Désormais, pour des prestations identiques, la différence de tarif ne peut excéder 35 %. Cette mesure vise à limiter les disparités tarifaires et à garantir une meilleure équité d’accès, tout en offrant aux établissements une marge de manœuvre financière.
Concrètement, seuls les nouveaux résidents sont concernés, qu’ils soient ou non bénéficiaires de l’ASH, sans effet rétroactif sur les anciens contrats.
Modalités d’application et garde-fous du dispositif
Pour appliquer la tarification différenciée, les EHPAD doivent être habilités à l’ASH et respecter un écart maximal de 35 % entre les tarifs des résidents aidés et non aidés, à prestations égales.
Un suivi triennal de la proportion de bénéficiaires de l’ASH est imposé : si celle-ci chute de plus de 25 % sur six ans, la signature d’une convention avec le conseil départemental devient obligatoire pour maintenir la différenciation. En dessous de 10 % d’ASH, le dispositif est suspendu.
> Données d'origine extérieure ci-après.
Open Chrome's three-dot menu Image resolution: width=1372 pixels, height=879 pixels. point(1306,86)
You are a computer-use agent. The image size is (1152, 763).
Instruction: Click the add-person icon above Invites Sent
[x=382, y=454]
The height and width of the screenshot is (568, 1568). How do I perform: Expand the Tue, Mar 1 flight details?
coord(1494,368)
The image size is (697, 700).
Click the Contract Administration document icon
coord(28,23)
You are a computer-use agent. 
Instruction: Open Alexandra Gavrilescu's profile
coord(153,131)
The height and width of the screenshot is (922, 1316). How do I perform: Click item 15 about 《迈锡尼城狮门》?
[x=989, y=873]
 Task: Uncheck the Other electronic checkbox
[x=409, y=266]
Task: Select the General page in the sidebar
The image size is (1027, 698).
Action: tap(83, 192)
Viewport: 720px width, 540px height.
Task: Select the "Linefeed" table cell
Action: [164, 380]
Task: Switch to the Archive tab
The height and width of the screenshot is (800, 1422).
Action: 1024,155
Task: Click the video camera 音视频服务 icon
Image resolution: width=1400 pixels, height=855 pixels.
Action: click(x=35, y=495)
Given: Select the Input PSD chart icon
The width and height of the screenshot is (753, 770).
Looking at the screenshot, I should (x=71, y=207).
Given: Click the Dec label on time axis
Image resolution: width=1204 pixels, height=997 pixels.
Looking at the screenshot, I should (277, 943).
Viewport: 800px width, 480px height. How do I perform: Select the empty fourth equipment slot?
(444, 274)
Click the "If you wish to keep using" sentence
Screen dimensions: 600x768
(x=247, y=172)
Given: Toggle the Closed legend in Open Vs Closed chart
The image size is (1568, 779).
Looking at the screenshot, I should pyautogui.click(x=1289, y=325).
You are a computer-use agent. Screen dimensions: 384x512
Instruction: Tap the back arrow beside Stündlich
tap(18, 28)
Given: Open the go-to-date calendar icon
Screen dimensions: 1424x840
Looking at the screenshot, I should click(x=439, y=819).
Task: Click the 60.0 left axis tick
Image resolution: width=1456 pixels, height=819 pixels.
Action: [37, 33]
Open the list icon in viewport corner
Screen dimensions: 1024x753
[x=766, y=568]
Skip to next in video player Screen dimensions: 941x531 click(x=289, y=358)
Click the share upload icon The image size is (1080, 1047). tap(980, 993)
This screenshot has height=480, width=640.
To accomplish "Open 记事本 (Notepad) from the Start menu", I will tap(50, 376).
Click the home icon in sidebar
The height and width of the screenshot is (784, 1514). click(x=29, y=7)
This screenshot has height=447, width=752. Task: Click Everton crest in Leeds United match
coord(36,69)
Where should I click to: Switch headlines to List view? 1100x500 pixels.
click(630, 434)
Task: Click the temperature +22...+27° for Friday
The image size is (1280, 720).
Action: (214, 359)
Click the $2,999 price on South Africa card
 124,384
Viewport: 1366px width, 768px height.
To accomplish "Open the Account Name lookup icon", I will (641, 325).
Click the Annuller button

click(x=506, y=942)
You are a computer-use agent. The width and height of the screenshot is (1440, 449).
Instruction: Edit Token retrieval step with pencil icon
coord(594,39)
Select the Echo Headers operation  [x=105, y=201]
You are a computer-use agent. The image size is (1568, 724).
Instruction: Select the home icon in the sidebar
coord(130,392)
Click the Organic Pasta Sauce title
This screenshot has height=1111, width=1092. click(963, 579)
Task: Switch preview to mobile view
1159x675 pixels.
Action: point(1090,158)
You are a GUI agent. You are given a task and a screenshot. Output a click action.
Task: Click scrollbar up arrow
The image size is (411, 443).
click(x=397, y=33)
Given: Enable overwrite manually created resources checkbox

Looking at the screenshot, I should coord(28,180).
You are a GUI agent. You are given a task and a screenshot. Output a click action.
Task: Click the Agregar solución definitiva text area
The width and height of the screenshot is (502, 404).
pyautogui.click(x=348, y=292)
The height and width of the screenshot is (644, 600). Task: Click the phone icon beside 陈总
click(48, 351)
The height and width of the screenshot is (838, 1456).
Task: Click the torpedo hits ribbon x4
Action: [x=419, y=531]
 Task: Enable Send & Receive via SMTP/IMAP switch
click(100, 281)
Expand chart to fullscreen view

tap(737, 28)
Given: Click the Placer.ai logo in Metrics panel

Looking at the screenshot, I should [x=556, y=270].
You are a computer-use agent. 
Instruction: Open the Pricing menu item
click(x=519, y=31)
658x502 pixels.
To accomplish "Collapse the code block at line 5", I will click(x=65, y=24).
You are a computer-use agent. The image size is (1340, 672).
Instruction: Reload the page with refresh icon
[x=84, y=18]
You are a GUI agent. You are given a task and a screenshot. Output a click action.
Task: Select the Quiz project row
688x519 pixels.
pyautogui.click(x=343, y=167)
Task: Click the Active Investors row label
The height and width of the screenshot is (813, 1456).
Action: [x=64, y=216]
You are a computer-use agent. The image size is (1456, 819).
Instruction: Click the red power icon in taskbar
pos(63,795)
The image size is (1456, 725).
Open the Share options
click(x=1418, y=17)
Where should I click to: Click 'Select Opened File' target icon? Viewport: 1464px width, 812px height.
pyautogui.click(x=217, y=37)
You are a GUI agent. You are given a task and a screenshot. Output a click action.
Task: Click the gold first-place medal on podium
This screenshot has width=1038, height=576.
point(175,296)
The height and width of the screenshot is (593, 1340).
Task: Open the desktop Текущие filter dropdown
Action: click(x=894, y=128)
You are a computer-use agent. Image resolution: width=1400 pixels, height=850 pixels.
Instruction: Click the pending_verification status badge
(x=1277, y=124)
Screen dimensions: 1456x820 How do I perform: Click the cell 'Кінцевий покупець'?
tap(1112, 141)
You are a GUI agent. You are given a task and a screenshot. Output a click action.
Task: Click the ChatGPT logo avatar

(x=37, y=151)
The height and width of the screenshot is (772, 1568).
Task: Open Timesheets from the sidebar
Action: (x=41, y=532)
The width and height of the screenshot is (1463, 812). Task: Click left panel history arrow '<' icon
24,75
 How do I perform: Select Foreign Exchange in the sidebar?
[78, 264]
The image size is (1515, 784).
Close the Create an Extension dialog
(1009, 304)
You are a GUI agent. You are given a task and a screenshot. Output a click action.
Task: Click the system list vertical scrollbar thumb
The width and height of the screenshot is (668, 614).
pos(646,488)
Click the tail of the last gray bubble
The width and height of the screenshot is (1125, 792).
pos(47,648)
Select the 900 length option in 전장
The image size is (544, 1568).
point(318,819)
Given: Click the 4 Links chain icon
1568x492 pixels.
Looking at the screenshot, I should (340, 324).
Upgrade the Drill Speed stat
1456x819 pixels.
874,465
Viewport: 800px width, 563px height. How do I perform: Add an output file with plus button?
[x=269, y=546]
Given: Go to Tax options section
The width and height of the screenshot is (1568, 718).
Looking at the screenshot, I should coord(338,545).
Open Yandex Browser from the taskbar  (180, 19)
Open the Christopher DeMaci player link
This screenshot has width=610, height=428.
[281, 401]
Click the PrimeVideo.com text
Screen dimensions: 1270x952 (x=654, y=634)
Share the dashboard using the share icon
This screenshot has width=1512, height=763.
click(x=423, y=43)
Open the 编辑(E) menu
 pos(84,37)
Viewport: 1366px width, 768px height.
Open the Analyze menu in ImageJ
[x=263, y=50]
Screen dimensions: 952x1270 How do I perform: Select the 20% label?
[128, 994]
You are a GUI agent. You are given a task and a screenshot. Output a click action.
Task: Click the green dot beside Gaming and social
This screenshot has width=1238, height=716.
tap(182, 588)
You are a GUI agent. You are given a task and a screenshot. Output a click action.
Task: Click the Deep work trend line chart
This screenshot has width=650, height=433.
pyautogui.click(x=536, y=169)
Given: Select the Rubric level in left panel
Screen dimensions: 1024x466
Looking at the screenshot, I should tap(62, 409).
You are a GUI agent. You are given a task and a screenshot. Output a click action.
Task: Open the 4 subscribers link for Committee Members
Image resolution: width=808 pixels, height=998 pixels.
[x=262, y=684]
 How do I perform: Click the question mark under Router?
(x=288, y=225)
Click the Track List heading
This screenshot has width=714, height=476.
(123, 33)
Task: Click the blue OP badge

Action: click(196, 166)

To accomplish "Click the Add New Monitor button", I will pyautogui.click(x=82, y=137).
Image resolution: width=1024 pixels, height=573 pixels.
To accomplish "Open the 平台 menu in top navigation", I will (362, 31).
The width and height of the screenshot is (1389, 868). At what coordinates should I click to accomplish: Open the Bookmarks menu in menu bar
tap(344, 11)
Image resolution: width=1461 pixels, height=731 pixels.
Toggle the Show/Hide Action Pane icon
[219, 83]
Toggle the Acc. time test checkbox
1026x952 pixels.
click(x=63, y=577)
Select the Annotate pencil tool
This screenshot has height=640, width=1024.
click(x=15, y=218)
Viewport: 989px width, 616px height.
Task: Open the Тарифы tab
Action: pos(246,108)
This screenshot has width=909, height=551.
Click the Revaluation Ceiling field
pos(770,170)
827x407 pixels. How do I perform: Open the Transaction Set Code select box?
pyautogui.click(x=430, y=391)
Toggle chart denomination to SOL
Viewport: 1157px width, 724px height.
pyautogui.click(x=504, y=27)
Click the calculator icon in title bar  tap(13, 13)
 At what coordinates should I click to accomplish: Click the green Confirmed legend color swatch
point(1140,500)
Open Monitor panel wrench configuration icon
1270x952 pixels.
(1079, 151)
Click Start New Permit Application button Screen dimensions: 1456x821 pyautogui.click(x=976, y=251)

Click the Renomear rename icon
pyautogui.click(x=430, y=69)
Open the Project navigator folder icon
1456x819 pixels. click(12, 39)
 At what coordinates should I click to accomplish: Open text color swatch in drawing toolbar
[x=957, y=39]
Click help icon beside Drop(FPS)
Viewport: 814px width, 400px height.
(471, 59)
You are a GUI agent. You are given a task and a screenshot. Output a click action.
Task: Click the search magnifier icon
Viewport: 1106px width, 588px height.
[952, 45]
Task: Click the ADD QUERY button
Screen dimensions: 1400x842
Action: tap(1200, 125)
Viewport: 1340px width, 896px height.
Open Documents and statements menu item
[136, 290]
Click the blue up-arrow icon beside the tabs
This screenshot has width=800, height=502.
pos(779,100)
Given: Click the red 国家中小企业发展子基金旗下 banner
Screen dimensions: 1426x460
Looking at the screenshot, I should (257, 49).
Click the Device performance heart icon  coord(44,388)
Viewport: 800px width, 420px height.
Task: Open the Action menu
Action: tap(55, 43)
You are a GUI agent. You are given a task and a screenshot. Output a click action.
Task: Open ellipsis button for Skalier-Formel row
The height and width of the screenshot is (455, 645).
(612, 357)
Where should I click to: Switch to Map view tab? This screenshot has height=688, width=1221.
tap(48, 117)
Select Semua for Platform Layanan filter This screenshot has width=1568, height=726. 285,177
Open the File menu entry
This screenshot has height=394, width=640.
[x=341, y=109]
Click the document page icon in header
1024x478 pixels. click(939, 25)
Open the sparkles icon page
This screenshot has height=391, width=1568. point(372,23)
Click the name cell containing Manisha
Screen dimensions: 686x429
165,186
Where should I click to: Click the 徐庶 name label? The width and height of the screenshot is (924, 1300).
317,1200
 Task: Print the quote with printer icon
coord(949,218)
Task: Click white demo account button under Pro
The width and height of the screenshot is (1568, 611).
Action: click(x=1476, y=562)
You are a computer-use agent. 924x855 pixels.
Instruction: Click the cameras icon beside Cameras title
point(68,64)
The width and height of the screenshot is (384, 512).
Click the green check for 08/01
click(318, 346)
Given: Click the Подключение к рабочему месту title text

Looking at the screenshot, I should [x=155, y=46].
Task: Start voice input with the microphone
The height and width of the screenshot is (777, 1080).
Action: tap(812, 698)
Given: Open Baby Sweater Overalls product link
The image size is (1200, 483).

Ces garde-fous visent à éviter l’éviction des personnes modestes et à garantir l’accès à l’ASH, même si certains acteurs alertent sur le risque de raréfaction des places accessibles pour les plus fragiles.
Conséquences concrètes pour les résidents et évolution des prix selon les territoires
La réforme impacte différemment les profils de résidents : les personnes sans ASH, notamment la classe moyenne, bénéficient d’une baisse des tarifs les plus élevés, tandis que les bénéficiaires de l’ASH voient leur reste à charge mieux encadré, mais risquent une offre plus restreinte.
La transparence tarifaire s’améliore, chaque EHPAD devant afficher clairement ses prix et la répartition entre hébergement (1 400 à 1 600 €/mois), dépendance (300 à 1 000 € selon le GIR) et soins (pris en charge par l’Assurance maladie).
Points de vigilance pour bien choisir
- Vérifier que l’EHPAD respecte le plafond de 35 % et la proportion de résidents ASH.
- Comparer les grilles tarifaires détaillées (hébergement, dépendance, soins).
- S’informer sur la disponibilité réelle des places ASH.
- Anticiper l’évolution du reste à charge selon le niveau de dépendance.
- Prendre en compte le risque potentiel d’une baisse de qualité de service pour équilibrer les finances de l’établissement.
En 2026, les prix moyens attendus varient fortement : 4 000 à 4 500 € à Paris, 2 400 à 2 800 € en grandes villes, 2 060 à 2 400 € en zones rurales. Le changement de statut (passage à l’ASH) se fait désormais sans pénalité brutale.
Limites, points de vigilance et recommandations pour choisir un EHPAD
Malgré l’encadrement du différentiel tarifaire, le Conseil de l’âge et plusieurs acteurs du secteur pointent des failles persistantes : le plafond de 35 % reste jugé trop élevé, exposant les familles modestes à un reste à charge difficilement soutenable.
Le risque d’une baisse de qualité de service, liée à la recherche d’équilibre financier par certains établissements, est également souligné.
Par ailleurs, la raréfaction des places habilitées ASH inquiète, limitant l’accès des plus fragiles. Pour les familles, il est essentiel de comparer les grilles tarifaires détaillées, d’anticiper l’évolution des coûts selon le niveau de dépendance, et de s’informer sur la disponibilité réelle des places ASH avant toute décision d’admission.